#### PASSAGE TO READ:
Segment Open
Lucille Clifton’s Blessing the Boats:  New and Selected Poems 1988 – 2000

Reviewed by Michelle Cordova

 

Lucille Clifton masterfully creates poetry that is seemingly simple in its language, short lines and lack of punctuation or capitalization.  A minimalist poet – her use of common language, quiet images, and short lines all create poems filled with complexities of raw and rich emotion, history, and truth.  Although her work is often spare and simple, it is always beautifully and painstakingly crafted into poems that tell the truth, poems that insist on residing within the reader, poems by a poet who seeks and achieves the ability to be a vehicle and a voice for those who may not otherwise speak.

            Clifton’s collection Blessing the Boats: New and Selected Poems 1988 – 2000 assembles her most poignant past work as well as new poems which clearly identify the poet as question-bearer.  Poems such as “august” and “white lady” explore and ask questions about cocaine addiction in the black community and in the family.  These poems travel through the personal and the political and do not seek to provide answers to the questions posed; rather, they ask questions from a place of desperation and loss.  In “august” Clifton uses the epigraph, “for laine,” (Clifton’s sister), which serves to personalize the poem so that its readers take hold of the reality from which this poem was born.  Clifton chronicles the battle of drug addiction within the family as it affects not only the user, but his sisters as well.  It is in this poem that Clifton becomes question-bearer as she repeats, “what would we give?” Clifton is asking her sister what price they would pay to have their brother back, to intervene on his behalf, and make him aware of his impending death.  The poem continues with “what would we give / to fuss with him again, / he who clasped his hands / as if in prayer and melted / to our mother?”  The questions that she is asking clearly illustrate the longing and the desperation to have him back even if it is just to “blame him for his sins” or to “fuss with him again.”  These are not enjoyable acts that Clifton wishes to relive with her brother and sister, but there is a desperation illustrated by the series of questions and the content of their language.  She wants her brother back even as he was.  Clifton closes the poem with a final question: “What / would we give / to smile and staple him / back into our arms, / our honey boy, our sam, / not clean, / not sober, not / better than he was, but / oh, at least, alive?”  These aching last lines further convey the pain in having lost her brother and the desperation to have him back in any form he comes.  The repetition of the question “what would we give” serves to transform the question into “would we give anything, or would we let him go?”  It is not the answer to questions with which Clifton is concerned, but the questioning itself.
Segment Closed
#### WORK ITEM A:
Which people does the Blessing the Boats review mention by name? List every one.
#### WORK ITEM B:
Write out the part of the Blessing the Boats review between "Reviewed by Michelle" and "not otherwise speak.", inclusive.
You can disregard the rows.

#### MATERIAL SUPPLIED:
Segment Open
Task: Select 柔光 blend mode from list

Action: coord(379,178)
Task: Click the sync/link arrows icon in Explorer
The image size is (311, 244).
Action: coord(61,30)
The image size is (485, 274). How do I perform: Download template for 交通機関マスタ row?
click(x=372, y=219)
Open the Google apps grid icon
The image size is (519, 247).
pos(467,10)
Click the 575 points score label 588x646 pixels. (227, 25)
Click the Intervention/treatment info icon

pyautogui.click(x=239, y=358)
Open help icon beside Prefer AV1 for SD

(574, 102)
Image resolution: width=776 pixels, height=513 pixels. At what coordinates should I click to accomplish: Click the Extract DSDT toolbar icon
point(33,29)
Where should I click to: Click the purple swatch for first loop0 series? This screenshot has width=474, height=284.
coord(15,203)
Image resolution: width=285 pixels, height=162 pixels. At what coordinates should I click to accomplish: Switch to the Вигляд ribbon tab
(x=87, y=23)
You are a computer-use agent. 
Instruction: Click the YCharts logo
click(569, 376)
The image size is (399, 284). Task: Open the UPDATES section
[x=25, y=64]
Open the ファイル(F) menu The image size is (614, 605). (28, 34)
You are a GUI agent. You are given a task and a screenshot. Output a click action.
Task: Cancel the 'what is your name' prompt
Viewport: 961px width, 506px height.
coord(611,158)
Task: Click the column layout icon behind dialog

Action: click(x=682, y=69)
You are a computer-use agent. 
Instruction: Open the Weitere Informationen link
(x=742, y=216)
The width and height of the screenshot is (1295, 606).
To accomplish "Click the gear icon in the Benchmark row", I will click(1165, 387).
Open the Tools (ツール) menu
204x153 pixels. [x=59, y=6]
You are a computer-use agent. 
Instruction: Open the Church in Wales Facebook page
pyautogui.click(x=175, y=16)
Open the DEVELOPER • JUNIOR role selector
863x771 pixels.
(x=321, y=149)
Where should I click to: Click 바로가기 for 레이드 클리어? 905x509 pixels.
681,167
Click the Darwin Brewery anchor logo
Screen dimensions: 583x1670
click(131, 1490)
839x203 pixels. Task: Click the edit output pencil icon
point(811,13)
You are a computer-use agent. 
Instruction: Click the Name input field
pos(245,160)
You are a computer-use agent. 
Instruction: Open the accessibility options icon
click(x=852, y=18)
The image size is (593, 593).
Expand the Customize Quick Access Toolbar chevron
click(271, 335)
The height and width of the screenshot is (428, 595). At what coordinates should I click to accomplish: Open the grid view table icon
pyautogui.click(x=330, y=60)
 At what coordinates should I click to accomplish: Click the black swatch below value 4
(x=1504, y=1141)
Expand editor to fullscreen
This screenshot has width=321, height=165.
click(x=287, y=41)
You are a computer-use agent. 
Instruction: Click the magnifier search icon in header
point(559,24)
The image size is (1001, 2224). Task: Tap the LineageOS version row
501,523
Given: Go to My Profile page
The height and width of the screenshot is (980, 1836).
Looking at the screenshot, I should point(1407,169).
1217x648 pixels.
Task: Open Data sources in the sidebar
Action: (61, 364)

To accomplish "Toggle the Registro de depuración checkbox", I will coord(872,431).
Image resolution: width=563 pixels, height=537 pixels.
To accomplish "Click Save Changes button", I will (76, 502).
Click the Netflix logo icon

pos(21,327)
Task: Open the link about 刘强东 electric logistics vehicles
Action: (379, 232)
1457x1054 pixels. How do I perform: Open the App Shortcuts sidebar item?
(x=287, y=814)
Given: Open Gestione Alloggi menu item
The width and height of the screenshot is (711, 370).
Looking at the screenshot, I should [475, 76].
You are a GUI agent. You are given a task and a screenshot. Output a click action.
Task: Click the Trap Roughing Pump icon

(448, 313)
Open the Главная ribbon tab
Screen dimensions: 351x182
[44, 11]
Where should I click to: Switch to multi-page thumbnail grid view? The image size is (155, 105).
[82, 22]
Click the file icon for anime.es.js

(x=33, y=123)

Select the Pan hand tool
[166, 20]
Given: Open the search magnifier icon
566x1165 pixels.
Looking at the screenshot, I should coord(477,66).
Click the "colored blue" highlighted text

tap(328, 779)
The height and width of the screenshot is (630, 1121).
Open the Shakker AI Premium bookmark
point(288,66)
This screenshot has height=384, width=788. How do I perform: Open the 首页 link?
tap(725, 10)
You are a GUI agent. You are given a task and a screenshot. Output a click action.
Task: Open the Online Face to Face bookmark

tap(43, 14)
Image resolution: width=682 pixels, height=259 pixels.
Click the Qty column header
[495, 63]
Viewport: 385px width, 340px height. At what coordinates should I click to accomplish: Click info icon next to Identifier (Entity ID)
Segment Closed
#### EXERCISE RESULT A:
Lucille Clifton, Michelle Cordova, laine, sam

#### EXERCISE RESULT B:
Reviewed by Michelle Cordova

 

Lucille Clifton masterfully creates poetry that is seemingly simple in its language, short lines and lack of punctuation or capitalization.  A minimalist poet – her use of common language, quiet images, and short lines all create poems filled with complexities of raw and rich emotion, history, and truth.  Although her work is often spare and simple, it is always beautifully and painstakingly crafted into poems that tell the truth, poems that insist on residing within the reader, poems by a poet who seeks and achieves the ability to be a vehicle and a voice for those who may not otherwise speak.